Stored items
● ● ● ● ● ● ●

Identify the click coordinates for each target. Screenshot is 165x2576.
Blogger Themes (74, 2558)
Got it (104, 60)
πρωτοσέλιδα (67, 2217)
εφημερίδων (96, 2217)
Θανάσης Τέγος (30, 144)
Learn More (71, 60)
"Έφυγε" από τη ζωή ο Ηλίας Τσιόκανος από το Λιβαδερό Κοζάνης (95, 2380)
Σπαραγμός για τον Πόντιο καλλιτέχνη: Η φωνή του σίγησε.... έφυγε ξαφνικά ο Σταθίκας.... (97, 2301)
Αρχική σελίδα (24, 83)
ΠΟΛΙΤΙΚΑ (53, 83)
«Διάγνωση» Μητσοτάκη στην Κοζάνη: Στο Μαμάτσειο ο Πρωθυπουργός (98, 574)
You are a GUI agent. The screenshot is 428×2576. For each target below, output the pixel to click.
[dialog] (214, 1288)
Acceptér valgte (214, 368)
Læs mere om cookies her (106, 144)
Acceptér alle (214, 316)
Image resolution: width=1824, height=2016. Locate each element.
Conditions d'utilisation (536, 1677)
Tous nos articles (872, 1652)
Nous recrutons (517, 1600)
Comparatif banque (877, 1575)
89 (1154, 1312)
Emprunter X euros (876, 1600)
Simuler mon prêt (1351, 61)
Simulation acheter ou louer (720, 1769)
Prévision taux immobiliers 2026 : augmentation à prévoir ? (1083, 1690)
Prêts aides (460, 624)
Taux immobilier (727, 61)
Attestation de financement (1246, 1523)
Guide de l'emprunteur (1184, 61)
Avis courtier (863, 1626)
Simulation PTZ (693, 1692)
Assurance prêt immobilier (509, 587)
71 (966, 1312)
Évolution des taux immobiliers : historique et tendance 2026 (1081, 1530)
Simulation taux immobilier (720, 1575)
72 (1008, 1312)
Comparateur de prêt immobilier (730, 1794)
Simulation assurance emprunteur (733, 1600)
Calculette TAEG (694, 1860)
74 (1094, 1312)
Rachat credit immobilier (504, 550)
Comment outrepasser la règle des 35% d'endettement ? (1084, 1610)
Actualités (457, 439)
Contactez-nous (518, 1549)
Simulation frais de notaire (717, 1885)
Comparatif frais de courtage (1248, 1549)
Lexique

● ● ● ● ● ● ●

#### Activity:
Reproduce only the lines above spanning from the line containing "Læs mere om cookies her (106, 144)" through the line containing "89 (1154, 1312)", word for word.

#### Reply:
Læs mere om cookies her (106, 144)
Acceptér alle (214, 316)
Image resolution: width=1824, height=2016. Locate each element.
Conditions d'utilisation (536, 1677)
Tous nos articles (872, 1652)
Nous recrutons (517, 1600)
Comparatif banque (877, 1575)
89 (1154, 1312)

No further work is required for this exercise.